Jewgeni Malkin sammelte schon seinen 14. Skorerpunkt und baute seine Führung im Topscorer Ranking aus. Zudem hat er jetzt eine Bilanz von +12!

 

Das Resultat entsprach jetzt auch mehr dem Schussverhältnis, welches immer noch eindeutig für die Russen sprach. Neben dem erst 19-jährigen Kusnetsow, welcher das 1. Tor vorbereitet und das 2. gleich selbst erzielt hatte, war der Zuschauer auch in den Genuss von Malkins Repertoire an perfekten Pässen und super herausgespielten Aktionen gekommen.

 

Dritte Drittel

 

Im Schlussdrittel konnten die Italiener bis zur 51. Minute nur vier Schüsse auf das russische Tor verbuchen. Sie kamen gegen Russland nicht mehr wirklich an und konnten sich nur noch vereinzelt in die Offensive vorkämpfen.

 

Erwähnenswert war noch das 4:0 in der 54. Minute. Russland kam blitzschnell vor das italienische Tor und Popow netzt auf Zuspiel von Malkin und Pereschogin zum 4:0 ein.
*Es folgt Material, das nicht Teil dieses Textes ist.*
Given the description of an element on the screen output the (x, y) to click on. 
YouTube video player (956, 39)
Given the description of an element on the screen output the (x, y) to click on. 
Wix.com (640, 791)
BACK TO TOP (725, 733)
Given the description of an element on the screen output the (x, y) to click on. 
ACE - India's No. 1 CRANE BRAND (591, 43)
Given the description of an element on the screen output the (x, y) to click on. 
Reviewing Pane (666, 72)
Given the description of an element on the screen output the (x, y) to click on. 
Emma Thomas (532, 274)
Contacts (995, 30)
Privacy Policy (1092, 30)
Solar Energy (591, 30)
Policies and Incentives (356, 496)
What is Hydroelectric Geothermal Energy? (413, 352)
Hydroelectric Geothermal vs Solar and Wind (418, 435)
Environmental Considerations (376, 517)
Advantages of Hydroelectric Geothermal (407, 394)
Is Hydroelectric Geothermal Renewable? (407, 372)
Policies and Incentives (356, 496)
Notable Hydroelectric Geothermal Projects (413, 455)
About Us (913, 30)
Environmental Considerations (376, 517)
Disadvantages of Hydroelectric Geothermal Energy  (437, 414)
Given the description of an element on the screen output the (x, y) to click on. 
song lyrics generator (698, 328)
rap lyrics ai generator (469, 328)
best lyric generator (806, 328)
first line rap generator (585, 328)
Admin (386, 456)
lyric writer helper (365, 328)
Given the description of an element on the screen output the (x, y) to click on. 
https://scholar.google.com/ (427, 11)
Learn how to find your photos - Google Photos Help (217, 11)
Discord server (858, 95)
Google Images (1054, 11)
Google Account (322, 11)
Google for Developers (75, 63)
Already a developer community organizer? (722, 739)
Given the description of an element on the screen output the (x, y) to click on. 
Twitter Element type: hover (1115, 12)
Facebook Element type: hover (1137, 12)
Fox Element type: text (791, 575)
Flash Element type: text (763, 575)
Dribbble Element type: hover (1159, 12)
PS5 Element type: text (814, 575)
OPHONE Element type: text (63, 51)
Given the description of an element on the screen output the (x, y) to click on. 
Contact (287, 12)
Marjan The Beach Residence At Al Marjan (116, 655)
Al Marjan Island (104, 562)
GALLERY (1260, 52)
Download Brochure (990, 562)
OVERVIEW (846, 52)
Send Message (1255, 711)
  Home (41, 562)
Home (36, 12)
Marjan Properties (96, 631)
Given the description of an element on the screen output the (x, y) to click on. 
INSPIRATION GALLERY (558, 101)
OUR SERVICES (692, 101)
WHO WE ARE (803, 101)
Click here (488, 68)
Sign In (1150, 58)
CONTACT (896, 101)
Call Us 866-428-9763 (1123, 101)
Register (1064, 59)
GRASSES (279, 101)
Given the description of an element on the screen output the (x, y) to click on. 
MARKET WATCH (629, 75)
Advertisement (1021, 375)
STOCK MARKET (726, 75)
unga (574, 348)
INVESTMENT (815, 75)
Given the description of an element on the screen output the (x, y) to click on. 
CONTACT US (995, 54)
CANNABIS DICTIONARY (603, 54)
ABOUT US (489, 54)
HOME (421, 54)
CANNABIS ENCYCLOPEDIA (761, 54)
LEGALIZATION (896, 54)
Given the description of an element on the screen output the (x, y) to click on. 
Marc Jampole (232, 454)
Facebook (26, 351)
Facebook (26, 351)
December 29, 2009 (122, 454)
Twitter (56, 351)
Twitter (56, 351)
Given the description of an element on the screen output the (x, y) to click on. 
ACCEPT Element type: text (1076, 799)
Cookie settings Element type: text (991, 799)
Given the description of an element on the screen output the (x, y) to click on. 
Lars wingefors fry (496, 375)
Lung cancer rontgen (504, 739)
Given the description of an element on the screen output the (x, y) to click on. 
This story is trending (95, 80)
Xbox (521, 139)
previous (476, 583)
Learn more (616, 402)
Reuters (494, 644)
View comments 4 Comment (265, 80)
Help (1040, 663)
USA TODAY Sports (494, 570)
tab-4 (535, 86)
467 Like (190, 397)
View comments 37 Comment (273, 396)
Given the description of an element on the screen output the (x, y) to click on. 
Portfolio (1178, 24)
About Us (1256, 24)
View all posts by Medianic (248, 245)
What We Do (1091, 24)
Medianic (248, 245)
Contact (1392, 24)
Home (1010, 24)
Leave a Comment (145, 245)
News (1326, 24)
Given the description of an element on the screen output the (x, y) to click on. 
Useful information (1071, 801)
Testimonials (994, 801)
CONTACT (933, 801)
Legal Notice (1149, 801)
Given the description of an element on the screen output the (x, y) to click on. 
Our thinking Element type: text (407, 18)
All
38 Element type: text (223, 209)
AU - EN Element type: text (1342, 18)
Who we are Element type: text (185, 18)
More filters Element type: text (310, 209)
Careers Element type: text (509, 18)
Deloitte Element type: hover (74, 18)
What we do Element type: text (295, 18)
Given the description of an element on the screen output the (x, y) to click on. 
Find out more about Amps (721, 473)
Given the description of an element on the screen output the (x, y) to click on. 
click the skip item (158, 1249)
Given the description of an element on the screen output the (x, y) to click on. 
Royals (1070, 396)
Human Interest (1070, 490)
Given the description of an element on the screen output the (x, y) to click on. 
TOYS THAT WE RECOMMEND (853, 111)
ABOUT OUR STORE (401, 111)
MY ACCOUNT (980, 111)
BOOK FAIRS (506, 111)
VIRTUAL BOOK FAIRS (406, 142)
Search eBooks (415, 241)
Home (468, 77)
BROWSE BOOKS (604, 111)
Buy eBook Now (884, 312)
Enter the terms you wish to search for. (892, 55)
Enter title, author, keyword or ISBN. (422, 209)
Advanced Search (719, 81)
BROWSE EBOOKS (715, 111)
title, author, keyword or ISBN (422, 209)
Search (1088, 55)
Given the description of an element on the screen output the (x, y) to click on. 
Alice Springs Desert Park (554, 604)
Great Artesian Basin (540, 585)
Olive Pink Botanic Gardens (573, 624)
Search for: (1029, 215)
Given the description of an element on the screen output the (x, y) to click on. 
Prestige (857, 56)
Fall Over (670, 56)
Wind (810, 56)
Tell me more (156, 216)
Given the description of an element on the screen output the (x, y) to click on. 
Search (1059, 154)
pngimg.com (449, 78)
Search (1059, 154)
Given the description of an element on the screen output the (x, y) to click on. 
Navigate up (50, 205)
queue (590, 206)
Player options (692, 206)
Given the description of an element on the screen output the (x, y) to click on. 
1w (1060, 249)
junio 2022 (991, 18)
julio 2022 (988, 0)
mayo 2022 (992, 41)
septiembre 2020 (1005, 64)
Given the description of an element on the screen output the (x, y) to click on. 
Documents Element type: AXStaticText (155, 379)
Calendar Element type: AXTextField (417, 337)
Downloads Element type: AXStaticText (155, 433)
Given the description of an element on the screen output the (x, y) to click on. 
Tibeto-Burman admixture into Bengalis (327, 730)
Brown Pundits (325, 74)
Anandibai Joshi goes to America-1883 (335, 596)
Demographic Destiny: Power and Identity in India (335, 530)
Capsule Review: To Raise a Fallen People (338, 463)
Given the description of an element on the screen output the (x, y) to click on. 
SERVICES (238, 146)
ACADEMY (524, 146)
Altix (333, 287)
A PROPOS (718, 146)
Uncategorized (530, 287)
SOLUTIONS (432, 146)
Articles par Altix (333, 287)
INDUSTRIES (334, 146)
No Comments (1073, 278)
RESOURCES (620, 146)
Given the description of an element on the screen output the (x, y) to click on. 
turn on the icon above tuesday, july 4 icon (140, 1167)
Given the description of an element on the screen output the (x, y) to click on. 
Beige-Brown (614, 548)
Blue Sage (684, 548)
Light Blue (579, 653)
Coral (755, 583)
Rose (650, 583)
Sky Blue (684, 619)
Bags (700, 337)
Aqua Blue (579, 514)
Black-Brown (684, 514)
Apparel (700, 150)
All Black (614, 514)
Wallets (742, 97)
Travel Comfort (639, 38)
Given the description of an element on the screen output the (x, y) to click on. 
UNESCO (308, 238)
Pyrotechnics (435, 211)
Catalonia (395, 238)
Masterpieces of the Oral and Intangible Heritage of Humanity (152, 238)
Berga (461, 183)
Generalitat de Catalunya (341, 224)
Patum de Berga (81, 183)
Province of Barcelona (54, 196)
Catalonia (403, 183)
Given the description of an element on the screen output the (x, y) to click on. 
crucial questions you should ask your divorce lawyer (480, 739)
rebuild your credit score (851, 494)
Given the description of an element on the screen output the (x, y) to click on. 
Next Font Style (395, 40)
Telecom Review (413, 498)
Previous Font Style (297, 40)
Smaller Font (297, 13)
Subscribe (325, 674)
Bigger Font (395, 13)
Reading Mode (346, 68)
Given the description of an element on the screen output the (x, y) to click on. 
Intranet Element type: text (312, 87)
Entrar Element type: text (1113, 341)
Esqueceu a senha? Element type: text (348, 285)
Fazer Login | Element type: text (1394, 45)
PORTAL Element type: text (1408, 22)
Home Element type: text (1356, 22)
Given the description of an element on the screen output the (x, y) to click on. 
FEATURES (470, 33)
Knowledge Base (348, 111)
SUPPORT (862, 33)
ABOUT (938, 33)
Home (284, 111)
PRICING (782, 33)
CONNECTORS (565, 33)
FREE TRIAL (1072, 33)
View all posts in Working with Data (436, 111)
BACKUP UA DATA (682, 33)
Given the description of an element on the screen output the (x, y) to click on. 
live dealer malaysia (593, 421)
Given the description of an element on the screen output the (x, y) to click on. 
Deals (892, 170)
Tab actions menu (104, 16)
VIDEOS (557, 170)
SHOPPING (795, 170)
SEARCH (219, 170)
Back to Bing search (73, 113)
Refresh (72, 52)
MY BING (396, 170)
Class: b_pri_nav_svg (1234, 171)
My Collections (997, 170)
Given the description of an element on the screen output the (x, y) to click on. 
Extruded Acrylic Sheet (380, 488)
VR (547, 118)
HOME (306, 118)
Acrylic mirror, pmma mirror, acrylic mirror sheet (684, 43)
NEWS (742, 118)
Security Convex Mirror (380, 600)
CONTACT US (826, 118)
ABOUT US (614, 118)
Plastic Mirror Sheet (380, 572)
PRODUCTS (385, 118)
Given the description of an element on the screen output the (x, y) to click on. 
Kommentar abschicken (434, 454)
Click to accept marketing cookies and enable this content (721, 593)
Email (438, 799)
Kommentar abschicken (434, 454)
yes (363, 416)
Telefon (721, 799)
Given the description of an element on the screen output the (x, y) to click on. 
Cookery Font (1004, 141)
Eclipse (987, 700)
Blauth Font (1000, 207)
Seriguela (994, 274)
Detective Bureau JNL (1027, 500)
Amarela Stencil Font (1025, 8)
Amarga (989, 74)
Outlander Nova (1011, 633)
Der italienische Keeper Tragust sah bei diesem Gegentreffer nicht sehr glücklich aus.

 

Schluss, fertig, aus. Russland gewinnt wie erwartet mit 4: 0. Der Sieg des russischen Teams war nie gefährdet, die Italiener hatten trotzdem tapfer gekämpft. Die Sbornaja schließen die Gruppenphase also mit 21 Punkten aus sieben Spielen ungefährdet auf den ersten Platz der Gruppe Stockholm ab.